API.audio is now making more than 250 standard voices available to you. To top it off, we have various specialized voices available on request (like the voice that drove our Einstein avatar), and of course, you can also clone your own voice(s). It has never been easier to build innovative sounding audio. Get ready to build!
In 2018, we felt inspired by the new generation of speech synthesis models and saw a looming horizon of audio possibilities. So, we quit our jobs and set out to build a consumer audio app, and, well... failed miserably. There was just no infrastructure for developers to create modern audio applications, and everything we touched just took ages to build. So instead, we built API.audio - a one-stop-shop audio production tool for developers, enabling new boundaries in audio innovation. We took care of all the nitty-gritty for you to start building right away.

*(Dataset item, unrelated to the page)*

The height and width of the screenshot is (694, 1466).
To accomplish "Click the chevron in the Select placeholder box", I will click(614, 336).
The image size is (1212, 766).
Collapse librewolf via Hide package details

We created API.audio knowing that audio can be so much more than just a voice. It is the text to speech feature that makes audio scalable, which previously, has never been possible before. That’s why I’m going to explain in greater detail about that here.
One of the most powerful instruments ready for you within API.audio is the world’s most extensive artificial voice library - all available in one single API. Here’s an overview:
One API to rule them all
APi.audio currently integrates 7 different Text-To-Speech providers, allowing us to offer more than 250 voices through one API.

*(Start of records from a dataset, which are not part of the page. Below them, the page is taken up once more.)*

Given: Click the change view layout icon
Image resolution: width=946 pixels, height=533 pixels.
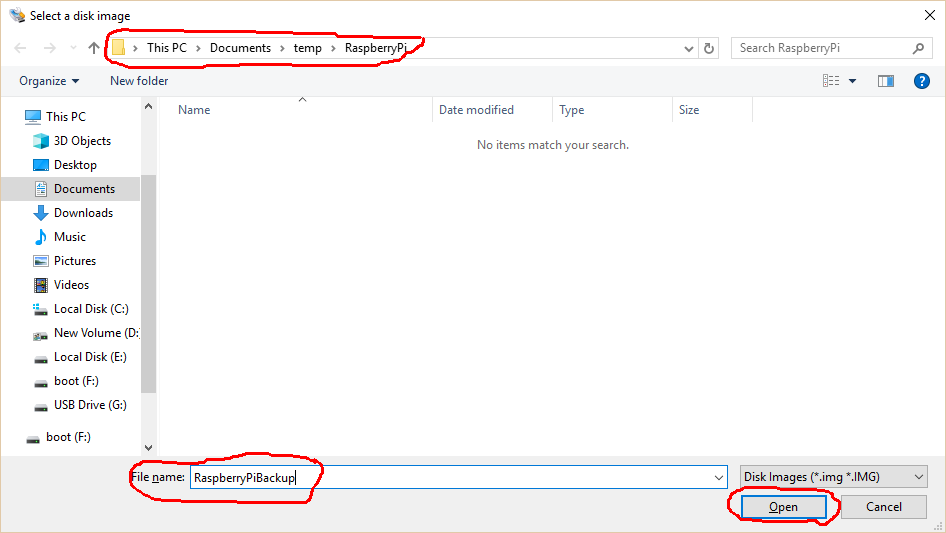Looking at the screenshot, I should tap(831, 81).
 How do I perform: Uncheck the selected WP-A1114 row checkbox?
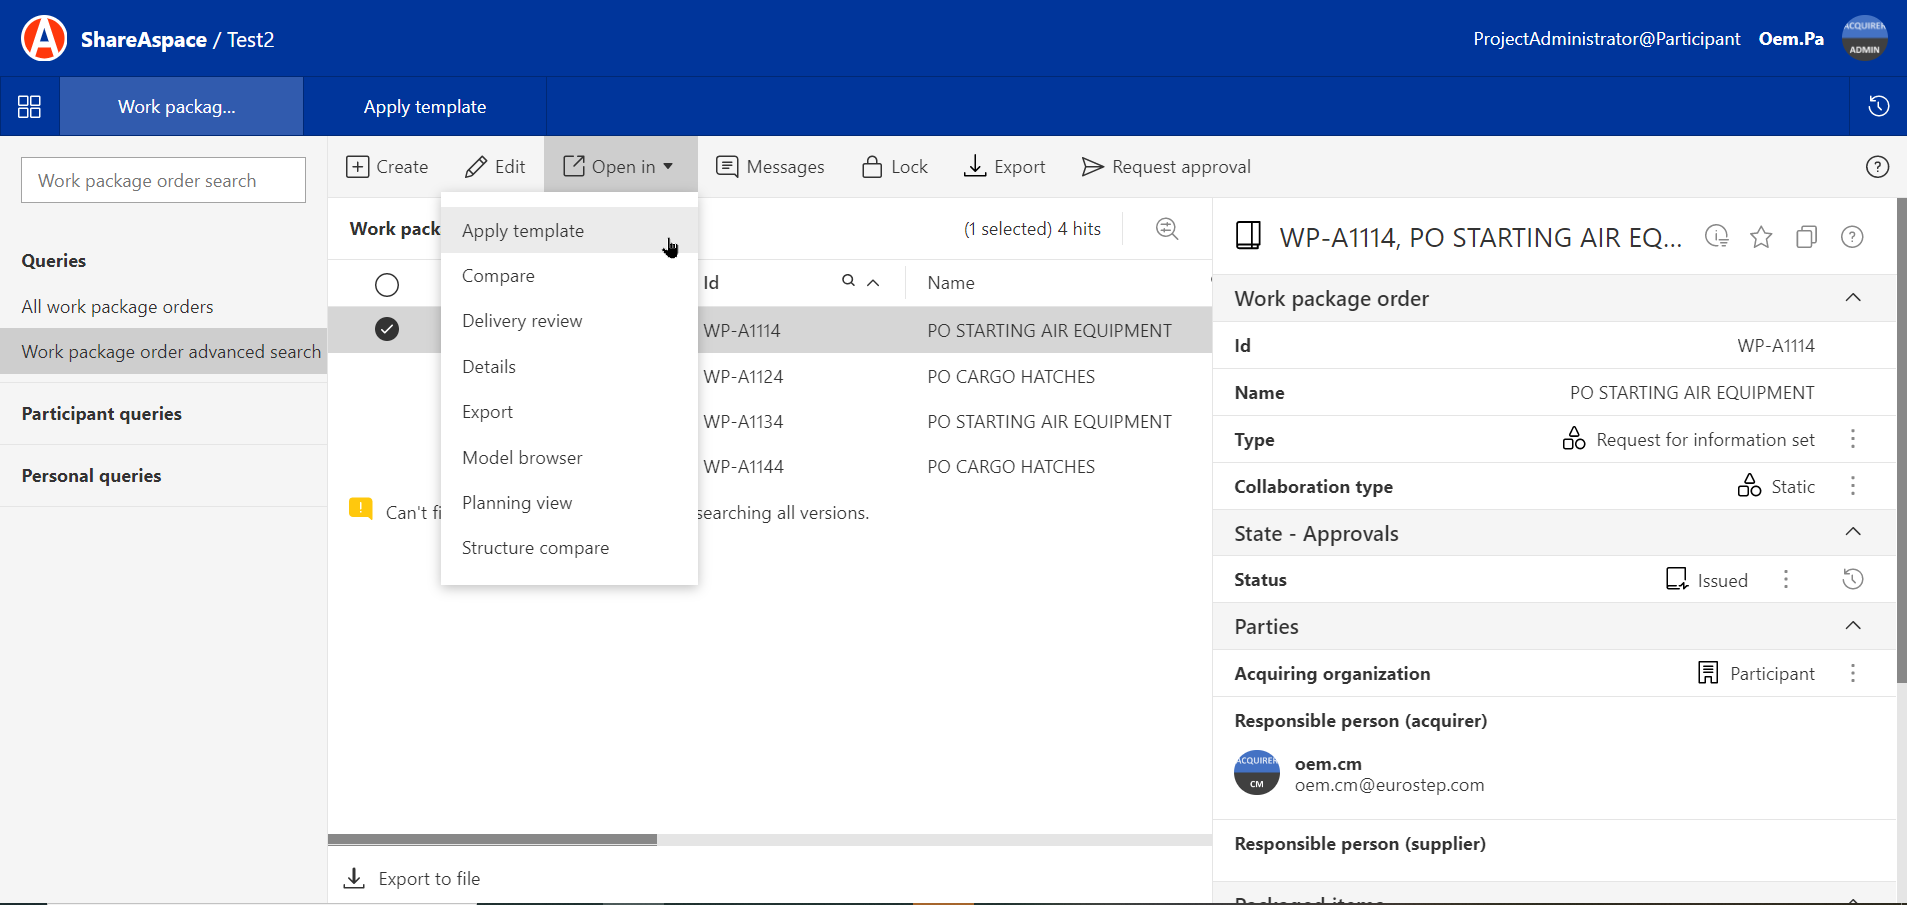[x=387, y=329]
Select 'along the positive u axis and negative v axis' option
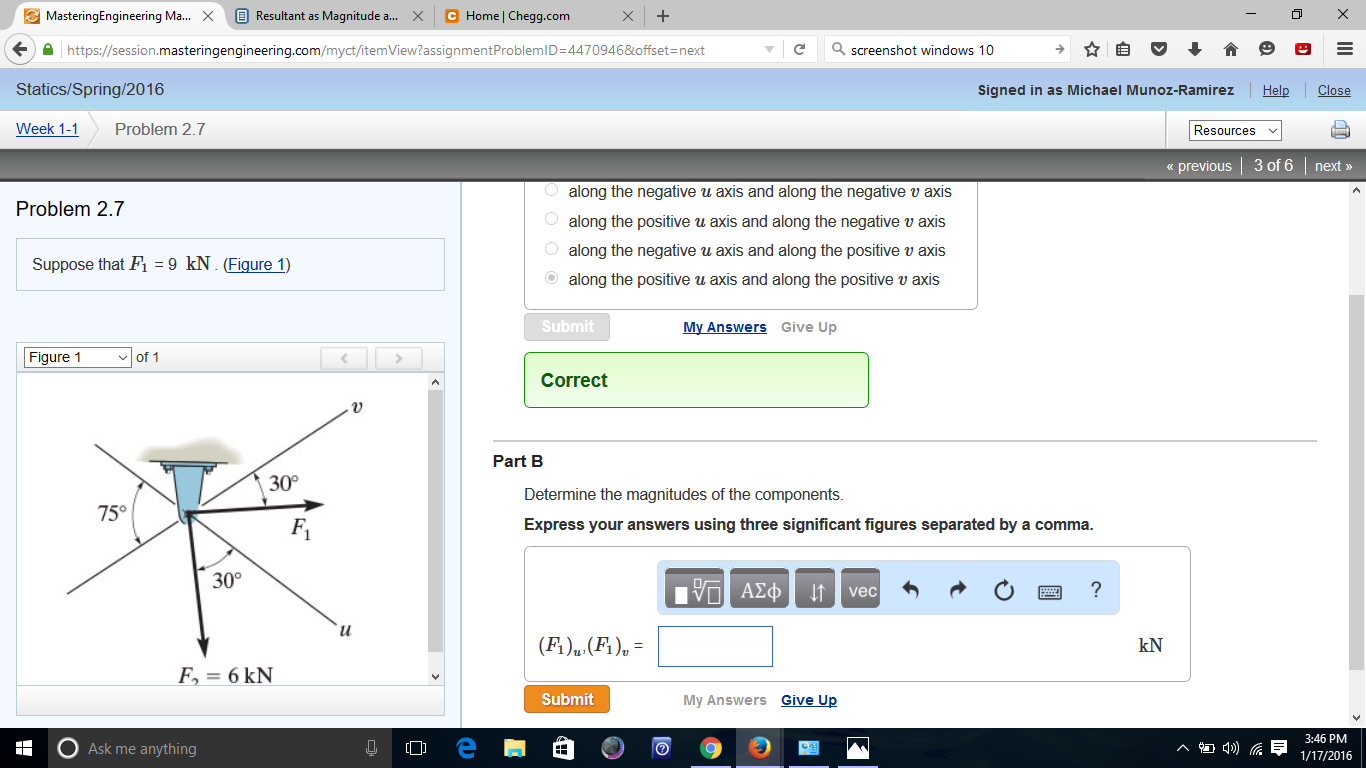 [551, 218]
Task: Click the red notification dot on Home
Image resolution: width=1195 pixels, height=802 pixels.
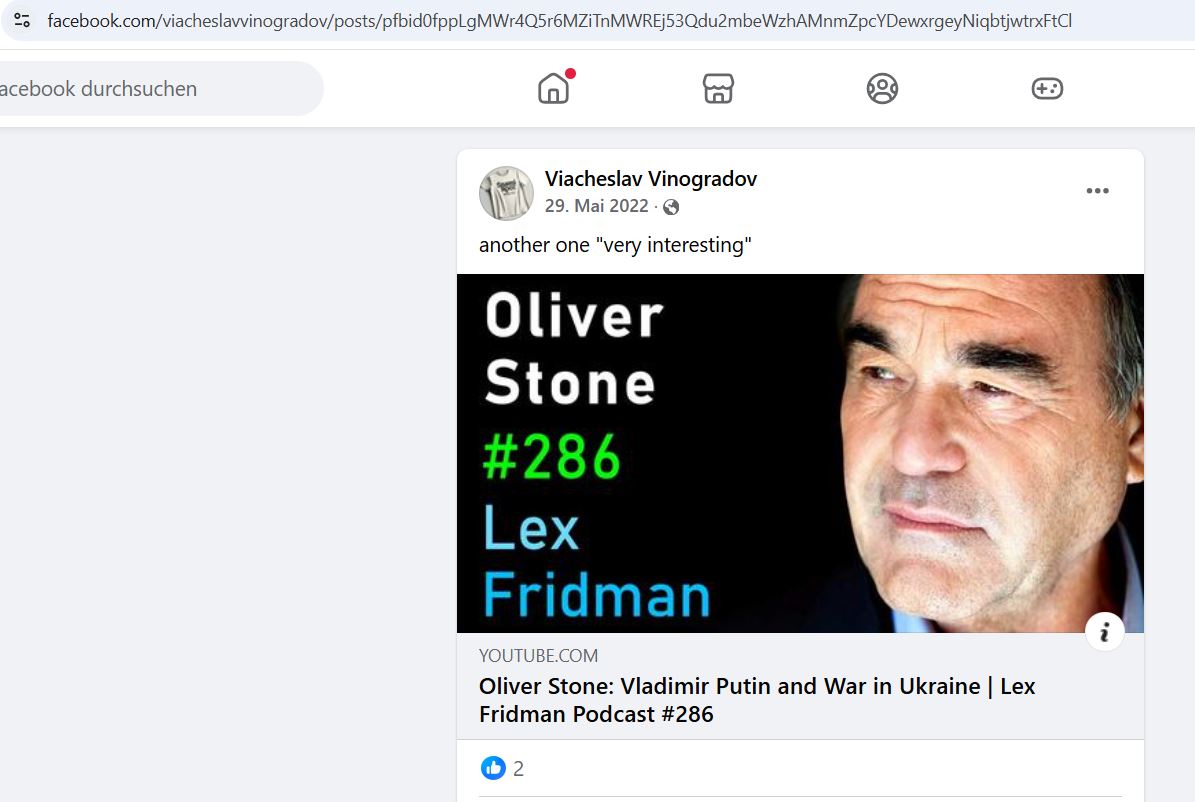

The tool also offers a large amount of specialized voices tailored to specific speaking scenarios and needs. You can add the specialized voices to your account and use them in the same way as the voices mentioned above. You can also have them speak to one another, like our Albert Einstein and Steven Hawking piece.

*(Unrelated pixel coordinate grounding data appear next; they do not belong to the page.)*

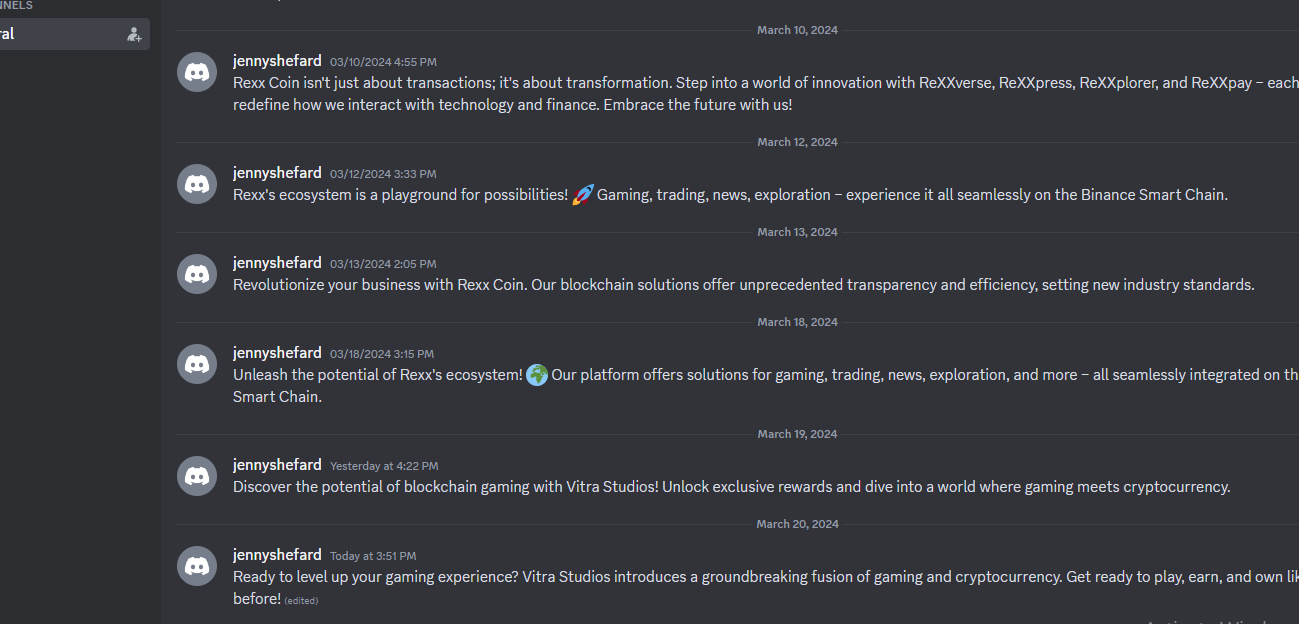Click the rocket emoji in the playground message

tap(583, 195)
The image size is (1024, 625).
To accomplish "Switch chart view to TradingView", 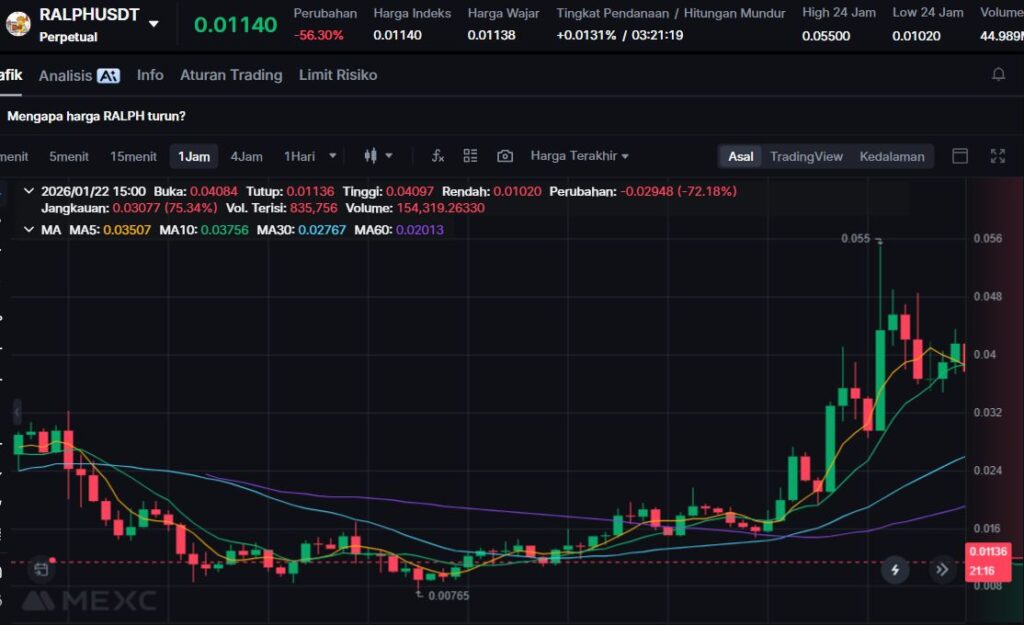I will (806, 156).
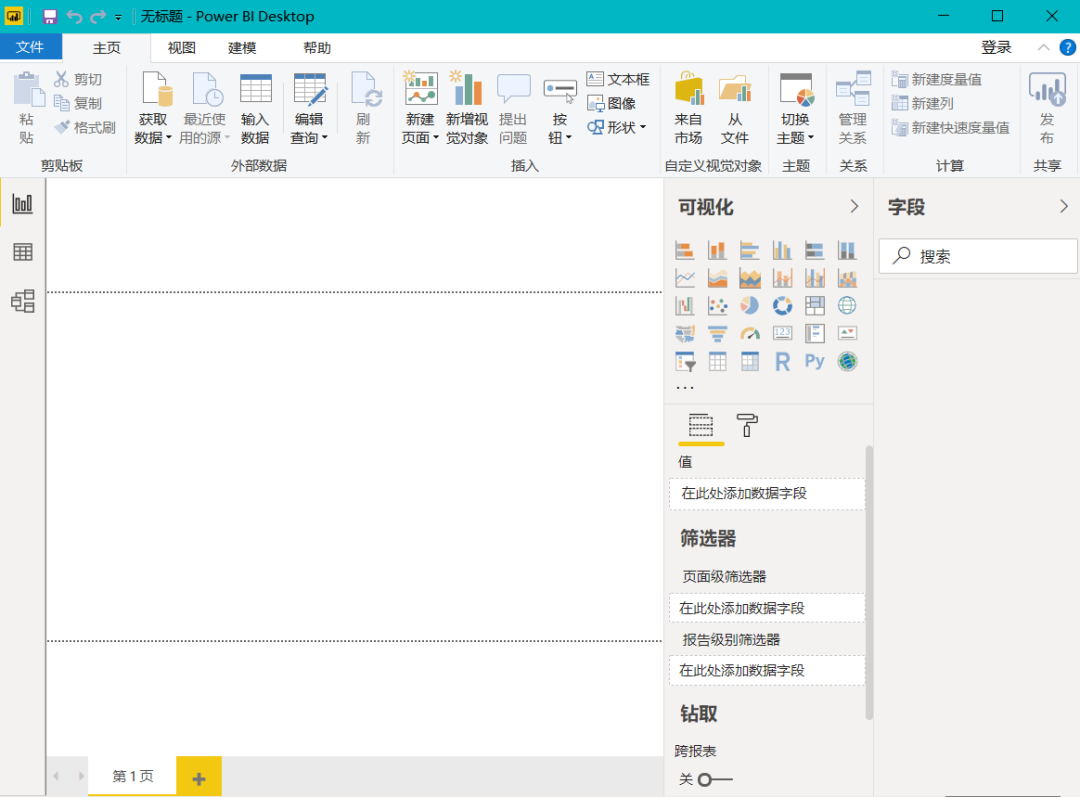Image resolution: width=1080 pixels, height=797 pixels.
Task: Toggle the cross-report drillthrough switch
Action: pyautogui.click(x=715, y=779)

Another option is to clone a unique voice (or a thousand specific voices, e.g. those of your users) - you (and only you) can access them through the same API.
Ok, it looks like we’re onto something here. However, how does this benefit you in building your product?
More is not always better, but when it comes to synthetic voices, it definitely is.
Speech can be complex and having as many options as possible definitely helps. At Aflorithmic, new voices come out each week, and we'll gradually add them into the API for you to access freely.
But why do you need so many?
Great sounding audio is in the details: differences in voice are subtle but make all the difference in how your user interacts with your product. When you think about your audio experience, do you want the tone to sound active or reflected? Will the voice need to appeal to younger crowds, or would a local accent increase resonance? Do you want a unique branded voice or the voice of your company’s CEO? Even more thought-provoking, producing content in different languages is where synthetic audio truly shines (API.audio even has Telugu and Norwegian Bokmål).
But so many voice options can be quite overwhelming?
Exactly. That is why our experts annotate and curate all voices, so you don't have to. You can have a glimpse here on our overview page, where you can sort and filter by language, gender, rating, and so much more. We unify and digest different offerings to make your audio production easier than ever.
Moving beyond text-to-speech
Once you have found the right voice, next is making sure the audio you produce with it sounds great. API.audio has a bag full of little helpers that make that possible for you (e.g. filters and audio processing or content ingestion and formatting).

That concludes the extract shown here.